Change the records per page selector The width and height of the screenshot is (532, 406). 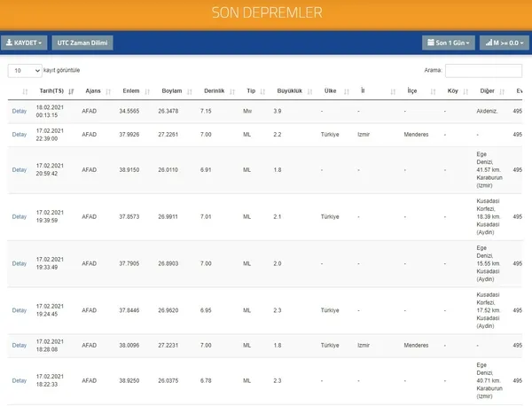[x=26, y=70]
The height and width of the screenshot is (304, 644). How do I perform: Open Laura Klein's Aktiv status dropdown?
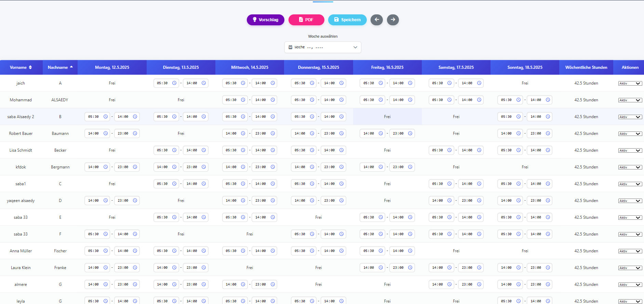pos(630,268)
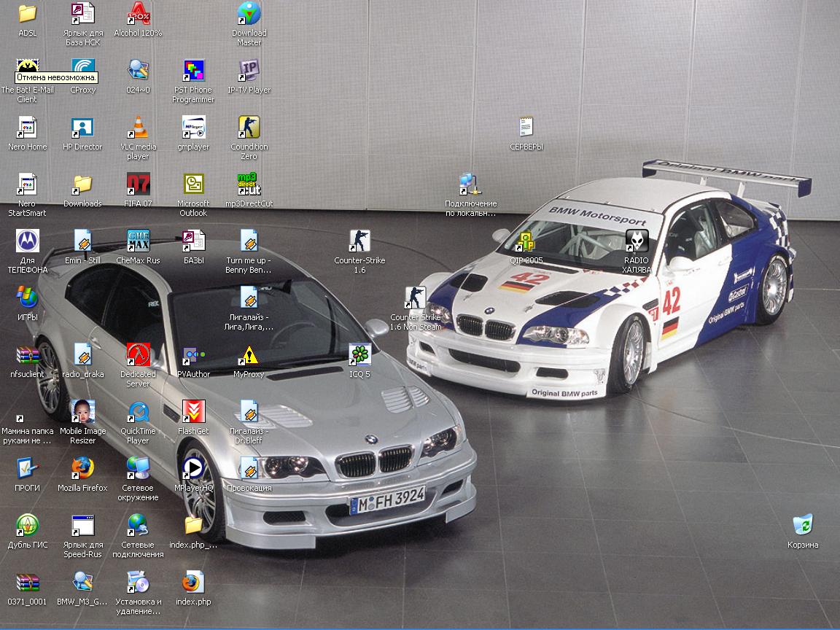Select the VLC media player icon
Screen dimensions: 840x630
[138, 128]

## Description of the task
Both ends included, copy the lines from the one holding "The height and" to the last line of the entries exactly, with all pictures left out.

## Result of this task
The height and width of the screenshot is (304, 644). How do I perform: Open Laura Klein's Aktiv status dropdown?
pos(630,268)
Select the VLC media player icon
Screen dimensions: 840x630
[138, 128]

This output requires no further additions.